Looking once more at your example you might wish to consider tidyr::separate_rows()
function to handle the comma separated values in your x2 column; something along the lines of:
input <- data.frame(animal = c("cat", "dog", "mouse", "catepillar"),
value = c(1,2,3,4))
print(input)
animal value
1 cat 1
2 dog 2
3 mouse 3
4 catepillar 4
codebook <- data.frame(animal = c("cat", "dog", "mouse", "catepillar"),
class = c("felis, carnivora, vertebrate", "canis, carnivora, vertebrate", "mus, rodentia, vertebrate", "larva, lepidoptera, insect"))
print(codebook)
animal class
1 cat felis, carnivora, vertebrate
2 dog canis, carnivora, vertebrate
3 mouse mus, rodentia, vertebrate
4 catepillar larva, lepidoptera, insect
codebook <- tidyr::separate_rows(codebook, class, sep = ',')
print(codebook)
animal class
1 cat felis
2 cat carnivora
3 cat vertebrate
4 dog canis
5 dog carnivora
6 dog vertebrate
7 mouse mus
8 mouse rodentia
9 mouse vertebrate
10 catepillar larva
11 catepillar lepidoptera
12 catepillar insect
output <- merge(input, codebook, by = "animal")
print(output)
animal value class
1 cat 1 felis
2 cat 1 carnivora
3 cat 1 vertebrate
4 catepillar 4 larva
5 catepillar 4 lepidoptera
6 catepillar 4 insect
7 dog 2 canis
8 dog 2 carnivora
9 dog 2 vertebrate
10 mouse 3 mus
11 mouse 3 rodentia
12 mouse 3 vertebrate
Its almost working now.
With your code my 400 000 observations become 70 000 observations.
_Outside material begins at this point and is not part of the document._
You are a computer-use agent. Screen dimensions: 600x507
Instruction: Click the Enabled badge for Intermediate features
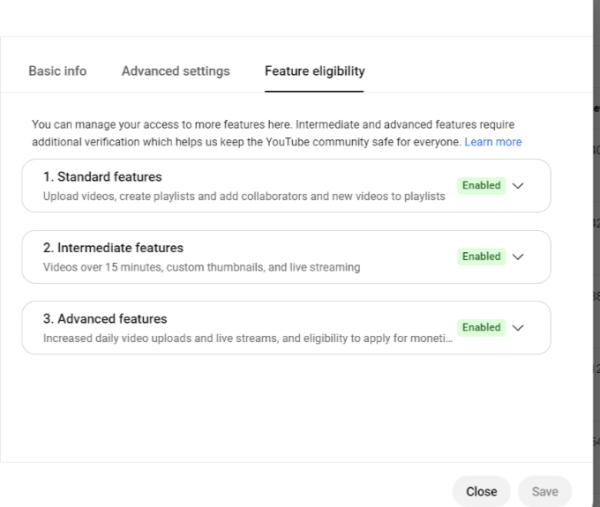pyautogui.click(x=481, y=257)
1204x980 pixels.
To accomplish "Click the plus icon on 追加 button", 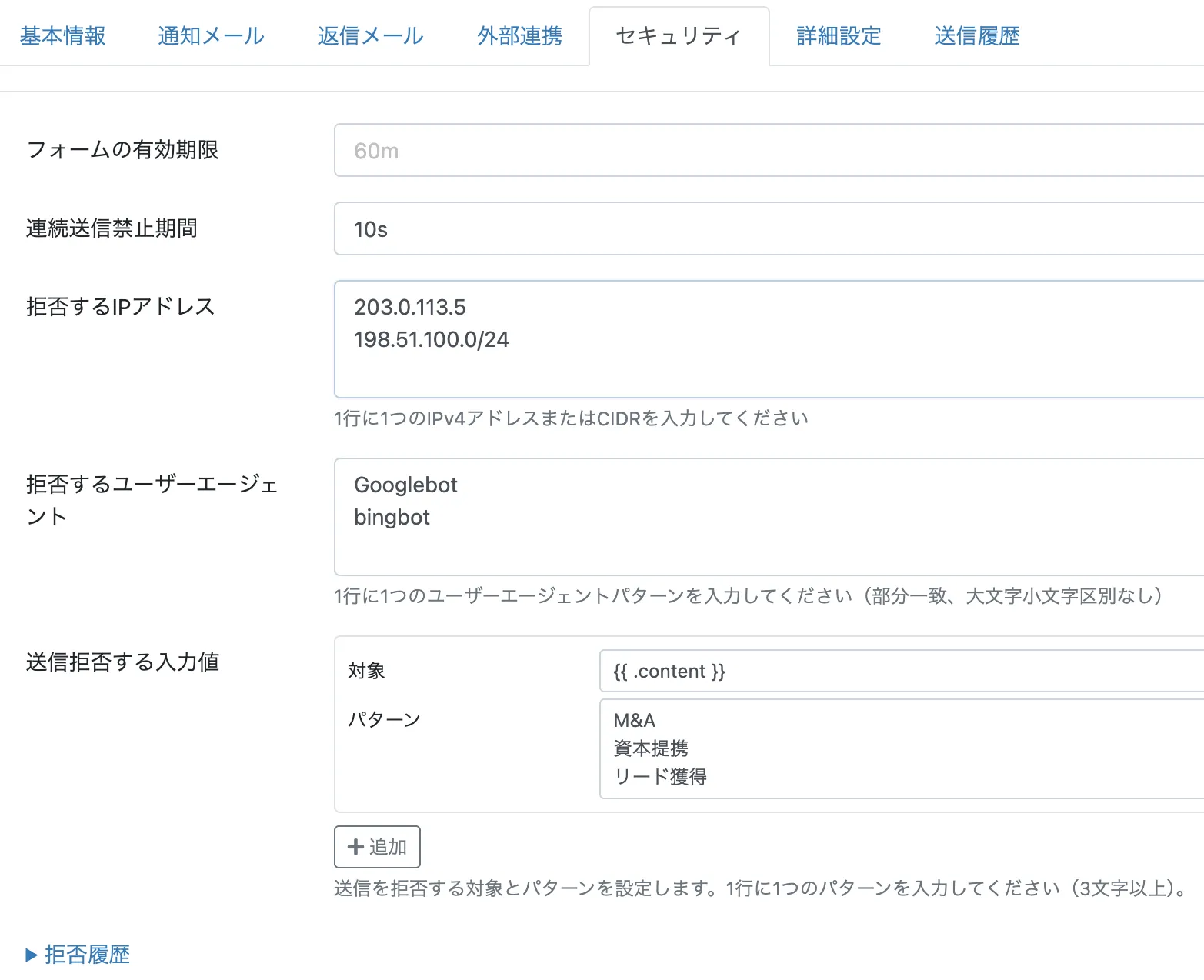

I want to keep all my 400 000.
I also tried this code: output <- left_join(input, codebook, by = c("animal"), copy = False, suffix = c(".x", ".y"))
Here I got more observations than I started with, about 450 000.
I dont know if it helps but the input has also ID numbers for every observation.
Thank you so far.
It seems that there are some observations that have no match in the codebook, causing you to lose observations, and duplicates in codebook keys, causing cartesian multiplication.
I am afraid this is as far as I can get without actually seeing your data.
You are correct. The problem lies in the codebook and how it is coded. Thank you for your help.
This topic was automatically closed 21 days after the last reply. New replies are no longer allowed.